Tout comme les risques lors des traversées de la Méditerranée n’empêchent pas des migrants de tenter de gagner l’Europe, la neige et le froid canadiens ne découragent pas les tentatives. Les marches de plusieurs kilomètres se font en partie de nuit, par -20 degrés.
Pratiquement tous «se sont débrouillés seuls» grâce à «l’information disponible sur Internet, donc sans avoir nécessairement besoin d’avoir recours à un passeur». Après une marche de plus de 10 km dans la neige, désorientés, certains «ont pris l’habitude de nous appeler, perdus ou transis de froid, et nous les récupérons sur le bord de la route», indique le caporal Paul Manaigre de la Gendarmerie royale du Canada.
«Quand j’ai su que le service de l’immigration me cherchait» aux États-Unis, «j’ai décidé de tenter ma chance et de demander l’asile au Canada», racontait à l’AFP au début du mois de février un Somalien, aux côtés de certains compagnons ayant les doigts gelés sous des bandages.
Les personnes rencontrées par l’agence onusienne «sont des gens de classe moyenne à élevée, bien éduqués, sachant pertinemment ce qu’ils font après avoir bien préparé leur voyage», explique Jean-Nicolas Beuze. «La plupart d’entre eux étaient en transit aux États-Unis, en provenance directe de leur pays d’origine avec, pour différentes raisons, un visa valide pour les États-Unis.»
Yéménites, Soudanais, Syriens ou Turcs, la majorité sont des familles et «a priori des gens qui avaient une bonne raison de quitter leur pays avec de fortes chances d’être reconnus comme réfugiés».
Pour le représentant du HCR, ces personnes entrent donc dans la catégorie des «réfugiés» car «elles risquent la persécution dans leur pays d’origine». Tous témoignent de leur peur de rester aux États-Unis, avec le risque d’être expulsés à tout moment vers leur pays d’origine.

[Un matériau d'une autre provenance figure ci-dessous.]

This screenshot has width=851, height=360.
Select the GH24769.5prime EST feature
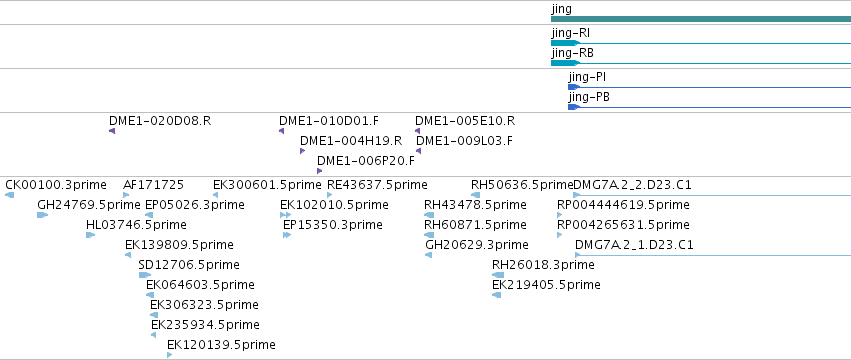42,215
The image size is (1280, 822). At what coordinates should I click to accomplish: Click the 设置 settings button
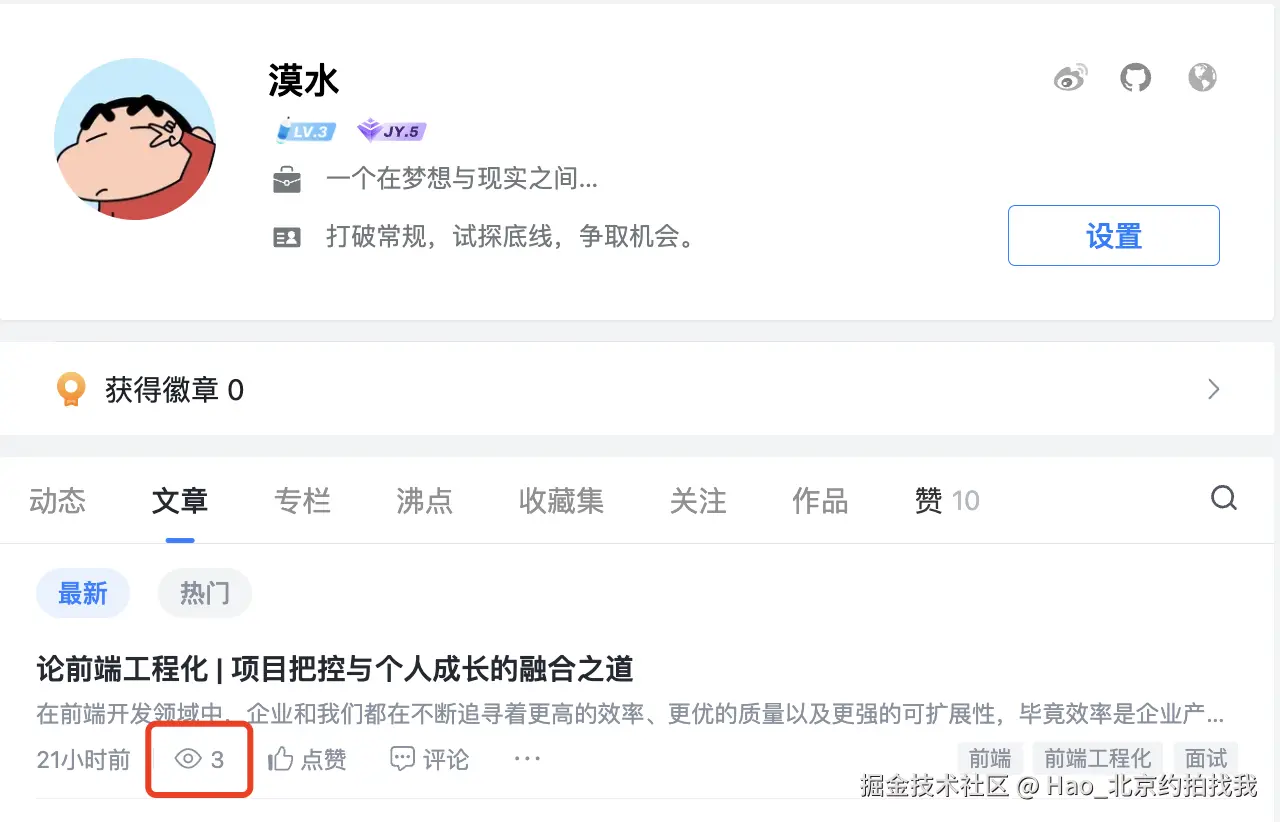pos(1113,235)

En vertu d’un accord canado-américain, les demandeurs d’asile en provenance des États-Unis sont généralement refoulés aux postes-frontières du Canada. Mais ça ne s’applique pas à ceux franchissant illégalement la frontière en d’autres points, comme par exemple en rase campagne où la frontière n’est pas matérialisée. Une fois repéré, ils sont interpellés par des agents de la Gendarmerie royale du Canada.
Les arrivées de migrants, pour la plupart en situation irrégulière aux États-Unis, sont en nette augmentation au Manitoba. Au 20 février, 99 personnes avaient passé la frontière depuis le début de l’année pour demander l’asile, selon les autorités locales. L’Agence des services frontaliers du Canada en a répertorié plus de 400 depuis mai dernier. La tendance inquiète les responsables municipaux d’Emerson qui ont appelé les autorités fédérales et provinciales à augmenter les ressources sur place pour faire face à la situation.